* Tasks for this exercise *
A: In the passage on Swedish road safety, condense the paragraph beginning "First of all, the Swedish government built" into a short bulleted list that keeps its main facts.
B: According to the passage on Swedish road safety, how many safer pedestrian crossings were constructed?
C: Write the next paragraph of the passage on Swedish road safety, picking up after its final sentence about bicycle riders' safety.

* Provided passage *

How Sweden made its roads the world’s safest for cyclists

In 1997, Sweden embarked on an ambitious journey. They initiated plan, “Vision Zero,” intending to eliminate all road fatalities by 2020.

While road deaths haven’t yet reached zero completely, immense progress has been made towards that goal.

Overall, the country has seen a reduction of over 50% in road fatalities. 2020 saw only 204 deaths compared to 541 in 1997 when the plan was initiated. In addition, by 2012, only one child under seven years old was killed on the road – a significant drop compared to 58 in 1970.

The new goal targets zero deaths by 2050. So how does Sweden plan to achieve this goal, and what does it mean for bike safety?

How is Sweden improving road safety?

Sweden took a radical approach to improve road safety. The country practically rebuilt the road system to prioritize safety over other factors like speed and convenience.

Conventional thinking is that accidents are the driver’s fault if something goes wrong, but Vision Zero applies a social innovation tool called systems thinking, which says human behaviour must to be taken into account in road design and transport systems. We know people will always make mistakes, so it’s up to road and traffic systems to protect us when human error prevails. “In every situation a person might fail, the road system should not.”

First of all, the Swedish government built over 1,500 kilometres of re-designed roads referred to as “2+1” roads. In this system, there are three lanes – two heading in one direction and another lane heading in the opposite direction. The middle lane alternates so that the two outer lanes take turns in using the middle as a passing lane. This ensures passing is always done on the left, safely away from bicycles and pedestrians.  While it may seem confusing to drivers unfamiliar with the system, “2+1” roads are estimated to have saved over 145 lives in the first decade since Vision Zero.

In addition to the re-designed roads, over 12,600 safer pedestrian crossings were constructed. The new crossings including pedestrian bridges and zebra-crossings accompanied by flashing lights and protective speed-bumps. This combination of safety features is estimated to have decreased the number of pedestrian deaths by 50%.

Traffic police have also cracked down on drunk driving infractions. Now, fewer than 0.25% of tested drivers show alcohol levels over the legal limit.

For bikers, a combination of important factors has led to dramatically improved safety. With more cycling infrastructure, slower speed limits, fewer vehicles on the road, less residential traffic, speed bumps, and stricter policing, bicycle riders’ safety is at an all-time high.

[Stored dataset items]
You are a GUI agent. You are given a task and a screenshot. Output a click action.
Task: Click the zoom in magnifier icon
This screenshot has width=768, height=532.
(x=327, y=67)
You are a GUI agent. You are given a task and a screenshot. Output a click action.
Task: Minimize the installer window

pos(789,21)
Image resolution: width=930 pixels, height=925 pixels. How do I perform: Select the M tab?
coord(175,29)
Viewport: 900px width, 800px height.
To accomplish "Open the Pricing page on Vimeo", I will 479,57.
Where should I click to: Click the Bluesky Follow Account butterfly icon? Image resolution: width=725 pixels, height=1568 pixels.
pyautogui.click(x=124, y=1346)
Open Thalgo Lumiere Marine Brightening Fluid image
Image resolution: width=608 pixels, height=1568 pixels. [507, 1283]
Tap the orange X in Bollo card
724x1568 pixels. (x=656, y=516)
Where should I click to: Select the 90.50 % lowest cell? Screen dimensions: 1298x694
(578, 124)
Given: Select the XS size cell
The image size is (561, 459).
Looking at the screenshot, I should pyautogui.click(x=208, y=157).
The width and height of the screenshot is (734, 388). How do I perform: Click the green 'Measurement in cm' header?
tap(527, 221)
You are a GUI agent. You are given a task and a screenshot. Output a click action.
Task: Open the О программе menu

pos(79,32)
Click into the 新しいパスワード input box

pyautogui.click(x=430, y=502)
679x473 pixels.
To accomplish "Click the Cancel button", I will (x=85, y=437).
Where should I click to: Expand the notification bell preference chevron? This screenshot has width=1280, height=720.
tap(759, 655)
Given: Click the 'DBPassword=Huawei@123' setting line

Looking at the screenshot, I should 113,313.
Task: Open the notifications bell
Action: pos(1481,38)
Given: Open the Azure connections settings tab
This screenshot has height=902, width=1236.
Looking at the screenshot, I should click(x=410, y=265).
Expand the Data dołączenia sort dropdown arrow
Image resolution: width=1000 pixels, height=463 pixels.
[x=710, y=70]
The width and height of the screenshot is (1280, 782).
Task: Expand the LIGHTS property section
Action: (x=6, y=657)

* Replies *
A:
- Sweden built over 1,500 kilometres of redesigned "2+1" roads.
- These roads have three lanes: two in one direction and one in the opposite direction.
- The middle lane alternates, so each side takes turns using it as a passing lane.
- Passing is always done on the left, away from bicycles and pedestrians.
- The system may confuse unfamiliar drivers, but it is estimated to have saved over 145 lives in the first decade of Vision Zero.

B: Over 12,600.

C:
What are the benefits for bike riders?

The Swedish Traffic Safety Council actively promotes bike riding as an activity that improves your quality of life. One of the reasons the council is so adamant in its support of road safety is because it recognizes how bike riding addresses other aspects of health and community well-being. If pedestrians and bike riders are protected and encouraged to engage in healthy activities, it benefits society as a whole.

Here are some of the reasons why the Swedish Traffic Safety Council is working so hard to improve road safety for drivers, pedestrians, and bike riders alike:

  • Cycling health benefits are much higher than the associated risks, by a factor of twenty to one.
  • Cyclists have a longer lifespan. They live for two years longer than non-cyclists, on average. They also take up to 15% fewer days off work due to illness.
  • Regular bike riding can elevate your fitness levels to that of a person ten years younger.
  • Cycling and walking are proven ways to reduce obesity. Countries with high cycling rates typically have lower obesity rates.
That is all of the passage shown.